The two-minute summary: at the end of reading it, you literally feel like you worked at the faceboook for the couple of years prior. You know the inside jokes, you know the nicknames, and you know the history of the software, the way the company was built and funded, and, e.g., how darn similar the facebook seems to a lot of other startups that don't achieve anywhere near its success (Game room with an Xbox? Where have i seen THAT movie before? Fancy chairs and on-the-company-caffeine?). Karel captures more than a few salient observations about what the team had to do to stay focused and get the product out the door. E.g., when they had 2.5 million registered members and over a billion pageviews a month, they were still making all site changes as root. Without version control. Yes, you read that right.
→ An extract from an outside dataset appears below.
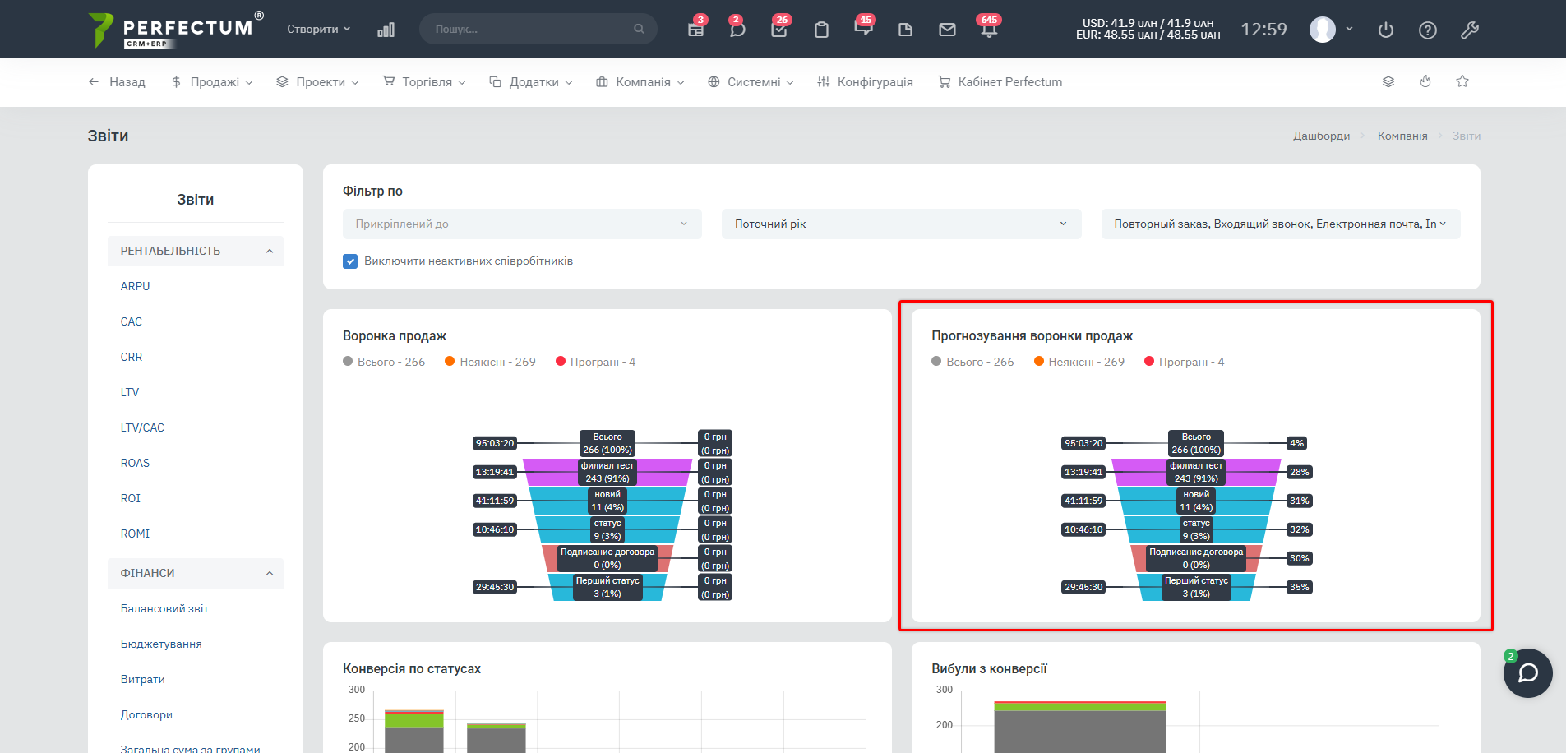1566x753 pixels.
Task: Open the live chat bubble widget
Action: 1527,673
That's worth thinking about the next time you find yourself in a bickering match about version control for your nobody-even-uses-it-yet website/product (*clears throat, looks askance*). For you Splunkers out there -- for the record, facebook uses Subversion and TRAC. Another thing is the scary drink-the-koolaid level of single-minded focus the company has. As an engineer, page 39's simple recipe for how to get a great application built is worth the ten bucks. And so on.
My favorite sentence in the book, from the chapter "Giving users what they want": "Facebook gives users what they want, which for college students is information about their friends and school mates, for the purpose of, well, um, sex." Perspicacious, indeed! Recommended.
Technorati Tags: facebook
Posted by stechert on September 16, 2006 at 03:10 AM in Read | Permalink | Comments (0) | TrackBack (0)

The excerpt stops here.